President Biden has approved a shake-up of the leadership of his campaign, and will dispatch two top White House aides to take over functional control of his re-election effort just as former President Donald J. Trump appears to be seizing control of the Republican primary contest to oppose him.
Jennifer O’Malley Dillon, who was the campaign manager for Mr. Biden’s 2020 campaign and has served as a deputy chief of staff in the White House since he became president, will move to the Biden 2024 headquarters in Wilmington, Del., and direct the campaign’s efforts, according to five people familiar with the discussions.
Mike Donilon, a senior adviser who has worked for Mr. Biden for decades, will also move to Wilmington and become the campaign’s chief strategist.
“I’m thankful to Mike and Jen both for their service in the White House these last three years, and I am grateful that in rejoining the campaign, they are stepping up one more time to ensure we finish the job for the American people,” Mr. Biden said in a statement released by the White House after The New York Times reported Ms. O’Malley Dillon’s imminent departure.
Julie Chávez Rodríguez, the campaign’s manager since shortly after it began in April, is expected to retain that title.
The moves formalize a setup in which Ms. O’Malley Dillon has for months overseen the campaign’s direction from Washington and Mr. Donilon has helped shape its strategy.
When the Biden campaign held a December retreat for staff members at its headquarters, it was Ms. O’Malley Dillon who led the proceedings — not Ms. Chávez Rodríguez, according to two people who attended the session but were not authorized to speak publicly about it.

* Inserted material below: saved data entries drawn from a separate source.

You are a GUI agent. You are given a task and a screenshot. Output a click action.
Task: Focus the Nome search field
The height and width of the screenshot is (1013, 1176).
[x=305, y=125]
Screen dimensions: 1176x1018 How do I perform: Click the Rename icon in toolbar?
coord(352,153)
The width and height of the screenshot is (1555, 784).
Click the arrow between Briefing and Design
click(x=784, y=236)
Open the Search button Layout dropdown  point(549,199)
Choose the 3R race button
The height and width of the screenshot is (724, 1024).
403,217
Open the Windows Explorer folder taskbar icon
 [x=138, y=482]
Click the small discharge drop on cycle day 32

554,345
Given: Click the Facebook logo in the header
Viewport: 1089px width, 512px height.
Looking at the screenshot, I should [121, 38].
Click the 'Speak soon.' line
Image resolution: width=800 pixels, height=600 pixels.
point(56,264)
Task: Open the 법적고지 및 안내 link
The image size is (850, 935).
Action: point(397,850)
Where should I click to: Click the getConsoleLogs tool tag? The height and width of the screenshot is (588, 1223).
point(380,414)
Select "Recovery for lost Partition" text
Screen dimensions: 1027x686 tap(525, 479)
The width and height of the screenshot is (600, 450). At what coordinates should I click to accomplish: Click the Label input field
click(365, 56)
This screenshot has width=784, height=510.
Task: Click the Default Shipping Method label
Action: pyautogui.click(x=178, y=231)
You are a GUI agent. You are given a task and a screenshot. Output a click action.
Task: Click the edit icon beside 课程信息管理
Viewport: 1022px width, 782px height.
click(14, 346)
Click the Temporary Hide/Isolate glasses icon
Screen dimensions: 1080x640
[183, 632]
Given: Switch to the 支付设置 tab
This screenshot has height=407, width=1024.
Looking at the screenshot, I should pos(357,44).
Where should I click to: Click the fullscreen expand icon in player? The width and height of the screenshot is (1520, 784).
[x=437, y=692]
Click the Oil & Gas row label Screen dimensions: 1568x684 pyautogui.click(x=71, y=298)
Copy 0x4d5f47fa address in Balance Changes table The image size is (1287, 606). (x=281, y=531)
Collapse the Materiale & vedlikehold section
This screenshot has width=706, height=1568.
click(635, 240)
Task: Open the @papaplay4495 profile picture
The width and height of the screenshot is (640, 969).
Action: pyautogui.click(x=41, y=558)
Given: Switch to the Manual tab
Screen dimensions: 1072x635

Donors, operatives, elected officials and other Democrats supportive of Mr. Biden have been increasingly worried about a campaign structure that had major and even minor decisions being made by White House aides and carried out by campaign personnel in Delaware.
In recent months, former President Barack Obama met with Mr. Biden at the White House and raised concerns about the bifurcated arrangement, according to an account of their discussion reported by The Washington Post.
The leadership change comes as the campaign is set to shift into a general-election posture and a more aggressive effort to contrast Mr. Biden with Mr. Trump, who won Iowa’s caucuses last week and the New Hampshire primary election on Tuesday against Nikki Haley, the former South Carolina governor who is his last major Republican rival.
Lisa Lerer contributed reporting from Manchester, N.H., and Katie Rogers from Washington.